Bob Kennemer acquired more than a casual taste for collecting edible, medicinal, and useful plants soon after leaving the University in Denver when he attended the legendary National Outdoors Leadership School (NOLS). Considered the Harvard of outdoor schools, NOLS was founded by Paul Petzold, who realized that to get the public more engaged with the wilderness he loved he needed to found a school to create a cadre of rigorously trained leaders. Bob spent three months at NOLS, where he was outside almost all of time, covering wilderness areas in Nebraska, Utah, Wyoming, South Dakota and Colorado. Noticing how often the question “What is this?” came up, he focused his final paper on edible, medicinal, and useful plants in all those states.
Not edible! Actaea rubra (Red baneberry). They look delicious, but they’re highly poisonous. Know before you go – they are often growing nearby or intertwined with other edible berries. Register today to attend Bob’s field trip during our Annual meeting. Photo: Bob Kennemer
Bob went on to work as a guide and Program Coordinator with a therapeutic outdoor program called the Wilderness Education Program, (WEP) where at-risk children gained functional life skills through immersion in wilderness, learning to find solutions instead of running away or turning to violence. These students, who had very limited experience with nature of any kind, were keenly interested in what was around them in the wilderness, and again, the question “What is this?” was being asked constantly. By now, Bob’s appetite for learning about plants and their uses had become thoroughly whetted, and he took classes and read widely to further his knowledge.
While working for such Denver speciality stores as REI and North Face, Bob often found himself managing their bookstores, and took special pleasure in obtaining material and nature guides relevant to their specific locations. He noticed the burgeoning interest and research surrounding the emerging science of ethnobotany and began to take interest in how plants have been used throughout time in different cultures.
“About one quarter of our own medicine comes from plants even today,” said Bob during an interview recently. “We often find that beneficial uses once traditionally applied, are being used in the same way by conventional medicine today.” He further explained that he urges people to rely on professional medical doctors for treatment, home remedies are not a replacement for the advanced knowledge acquired by medical professionals today.

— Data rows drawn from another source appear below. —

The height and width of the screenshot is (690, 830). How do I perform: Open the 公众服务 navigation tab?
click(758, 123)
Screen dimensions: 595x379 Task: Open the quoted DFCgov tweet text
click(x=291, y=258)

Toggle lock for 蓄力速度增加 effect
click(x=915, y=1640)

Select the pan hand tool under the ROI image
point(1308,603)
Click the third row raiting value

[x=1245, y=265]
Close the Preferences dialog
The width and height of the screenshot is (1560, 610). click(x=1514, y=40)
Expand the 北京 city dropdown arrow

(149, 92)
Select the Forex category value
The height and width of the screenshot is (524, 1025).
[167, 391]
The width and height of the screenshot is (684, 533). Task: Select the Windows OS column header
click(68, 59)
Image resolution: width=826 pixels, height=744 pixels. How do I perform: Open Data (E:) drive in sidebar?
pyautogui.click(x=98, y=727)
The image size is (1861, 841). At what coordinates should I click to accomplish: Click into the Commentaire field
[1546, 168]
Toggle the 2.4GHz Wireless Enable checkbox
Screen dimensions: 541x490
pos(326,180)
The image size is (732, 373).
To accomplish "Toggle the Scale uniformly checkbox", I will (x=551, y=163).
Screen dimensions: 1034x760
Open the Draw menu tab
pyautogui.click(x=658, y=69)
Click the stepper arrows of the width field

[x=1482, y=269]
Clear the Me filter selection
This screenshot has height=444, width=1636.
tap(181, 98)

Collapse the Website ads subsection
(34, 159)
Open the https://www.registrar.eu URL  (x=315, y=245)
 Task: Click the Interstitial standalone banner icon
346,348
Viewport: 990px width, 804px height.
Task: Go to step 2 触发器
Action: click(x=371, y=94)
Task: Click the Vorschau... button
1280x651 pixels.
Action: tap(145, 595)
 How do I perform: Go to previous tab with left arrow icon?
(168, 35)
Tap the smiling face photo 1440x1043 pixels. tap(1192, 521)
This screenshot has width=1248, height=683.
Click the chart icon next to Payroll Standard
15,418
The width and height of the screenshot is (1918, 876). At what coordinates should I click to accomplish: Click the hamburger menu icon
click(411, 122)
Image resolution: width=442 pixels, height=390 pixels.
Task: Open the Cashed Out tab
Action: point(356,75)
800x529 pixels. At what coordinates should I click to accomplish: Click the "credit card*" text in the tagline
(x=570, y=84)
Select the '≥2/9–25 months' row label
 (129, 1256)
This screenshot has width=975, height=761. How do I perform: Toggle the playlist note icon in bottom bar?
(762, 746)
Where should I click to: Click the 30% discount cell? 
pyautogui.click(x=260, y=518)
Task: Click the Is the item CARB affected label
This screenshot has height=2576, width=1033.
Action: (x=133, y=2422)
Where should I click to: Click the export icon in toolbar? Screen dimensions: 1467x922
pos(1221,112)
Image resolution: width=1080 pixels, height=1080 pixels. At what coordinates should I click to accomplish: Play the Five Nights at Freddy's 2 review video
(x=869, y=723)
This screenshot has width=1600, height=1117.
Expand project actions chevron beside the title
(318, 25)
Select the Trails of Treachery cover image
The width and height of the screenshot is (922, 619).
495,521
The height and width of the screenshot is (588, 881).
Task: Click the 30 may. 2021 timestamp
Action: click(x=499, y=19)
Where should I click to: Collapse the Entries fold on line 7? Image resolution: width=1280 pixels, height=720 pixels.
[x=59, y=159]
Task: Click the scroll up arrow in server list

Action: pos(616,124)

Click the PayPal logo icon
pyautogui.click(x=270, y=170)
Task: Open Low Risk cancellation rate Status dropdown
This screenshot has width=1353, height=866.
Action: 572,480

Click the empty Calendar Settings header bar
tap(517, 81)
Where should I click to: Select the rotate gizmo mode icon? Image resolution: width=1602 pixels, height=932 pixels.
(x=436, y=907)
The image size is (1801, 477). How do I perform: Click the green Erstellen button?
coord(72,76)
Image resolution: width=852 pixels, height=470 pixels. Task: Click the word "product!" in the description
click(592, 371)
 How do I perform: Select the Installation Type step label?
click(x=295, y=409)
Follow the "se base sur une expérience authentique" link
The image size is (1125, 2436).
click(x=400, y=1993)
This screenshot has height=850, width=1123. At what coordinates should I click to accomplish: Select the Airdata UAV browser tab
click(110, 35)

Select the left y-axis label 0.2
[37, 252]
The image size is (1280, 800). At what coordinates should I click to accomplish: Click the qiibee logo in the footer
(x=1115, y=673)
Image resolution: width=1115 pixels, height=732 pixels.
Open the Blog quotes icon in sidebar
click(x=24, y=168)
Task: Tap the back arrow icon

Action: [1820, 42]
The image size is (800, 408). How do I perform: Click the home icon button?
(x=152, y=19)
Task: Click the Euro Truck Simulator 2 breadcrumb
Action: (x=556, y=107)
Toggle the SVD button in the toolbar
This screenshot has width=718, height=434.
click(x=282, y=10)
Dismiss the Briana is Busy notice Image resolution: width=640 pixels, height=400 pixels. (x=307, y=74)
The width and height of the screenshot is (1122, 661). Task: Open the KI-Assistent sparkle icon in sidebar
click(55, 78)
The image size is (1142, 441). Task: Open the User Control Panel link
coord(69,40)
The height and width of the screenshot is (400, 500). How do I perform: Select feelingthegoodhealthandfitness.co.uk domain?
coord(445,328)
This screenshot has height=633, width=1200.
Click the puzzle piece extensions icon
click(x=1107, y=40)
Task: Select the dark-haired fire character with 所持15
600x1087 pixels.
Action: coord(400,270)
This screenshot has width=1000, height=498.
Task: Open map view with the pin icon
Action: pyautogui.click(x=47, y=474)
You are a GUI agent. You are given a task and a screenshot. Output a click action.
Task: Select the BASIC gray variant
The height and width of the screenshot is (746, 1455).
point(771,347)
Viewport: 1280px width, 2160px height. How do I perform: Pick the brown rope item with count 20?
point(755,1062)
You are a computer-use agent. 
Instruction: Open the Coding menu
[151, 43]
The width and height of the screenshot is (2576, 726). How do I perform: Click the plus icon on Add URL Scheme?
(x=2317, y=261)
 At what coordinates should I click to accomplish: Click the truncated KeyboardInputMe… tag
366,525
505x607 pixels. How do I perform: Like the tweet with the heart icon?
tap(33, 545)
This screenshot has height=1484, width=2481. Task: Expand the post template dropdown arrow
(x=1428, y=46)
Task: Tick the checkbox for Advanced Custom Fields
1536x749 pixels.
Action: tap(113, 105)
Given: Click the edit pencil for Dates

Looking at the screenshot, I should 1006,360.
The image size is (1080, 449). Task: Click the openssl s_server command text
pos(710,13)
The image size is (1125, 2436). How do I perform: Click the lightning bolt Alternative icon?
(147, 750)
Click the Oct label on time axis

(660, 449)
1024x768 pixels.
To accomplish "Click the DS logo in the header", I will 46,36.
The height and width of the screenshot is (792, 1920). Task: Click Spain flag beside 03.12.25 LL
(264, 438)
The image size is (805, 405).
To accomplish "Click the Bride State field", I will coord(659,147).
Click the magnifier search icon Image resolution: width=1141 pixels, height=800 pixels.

Chokecherry, (Prunus virginiana) is one of the edibles. Indigenous peoples used it in pemican, where its citric acid acted as preservative. Although some people are intolerant of it, today it is often used for jams, jellies and wine making. Photo: Bob Kennemer
When asked about specific interesting discoveries in his learning process, Bob had plenty to share! “Well, there are a lot of generalities about edible plants,” he said, “but always some exceptions to those.” He noted that in general, white berries are poisonous, but that our native snowberry can be eaten in small quantities. He related a funny story about an earnest effort by himself and two professional chefs who conducted classes at The Wild Gourmet to create a dessert using snowberries. Sadly, no amount of sugar or spices could transform this native berry into anything you would enjoy eating in any quantity no matter how small.
Our native yucca also came in for an enthusiastic response to the question. “Yucca blossoms are really tasty,” said Bob, “and the various yucca species have multiple uses, but beware of eating the roots.”
Local greens mixed with yuccA buds/blossoms, wild flower petals, and milkweed blossoms. YUM! Photo: Bob Kennemer
Knowing when to harvest plants is as important as knowing which ones to choose, said Bob. You need to understand the active ingredients, and the nutritional values, as well as whether all the parts are edible or only certain parts. Knowing where to collect is equally important, he said. It is forbidden to pick in State and National Parks. Overharvesting has become a seriously detrimental problem in some National Forests, resulting in special permits being required for commercial harvesting. Private land is one of the best bets according to Bob. Check with owners, he says, ask their permission, and promise them some equal share: “I’d like to pick raspberries, and I’ll make some jam to share with you,” goes a long way toward fostering the goodwill that will let you gain access.
He urges people not to pick alongside roads, campgrounds, or trails, noting that this practice diminishes the experience for other people. He recommended moving one to two hundred feet away from these boundaries, where picking won’t detract from what others see, and where also, there will be more abundance.
Bob stated with the assurance of experience that people who attend his upcoming field trip at our Annual Conference will be simply astonished at the abundant variety of plants that can be classified as edible, medicinal, or useful. He noted that his approach to teaching his subject is very interactive not in the least drab or didactic, a fact this interviewer is can definitely verify! He confessed further to a keen, and perhaps even somewhat bizarre sense of humor. Those qualities combined with his wide knowledge and experience in the field, should make this an outstanding field trip indeed!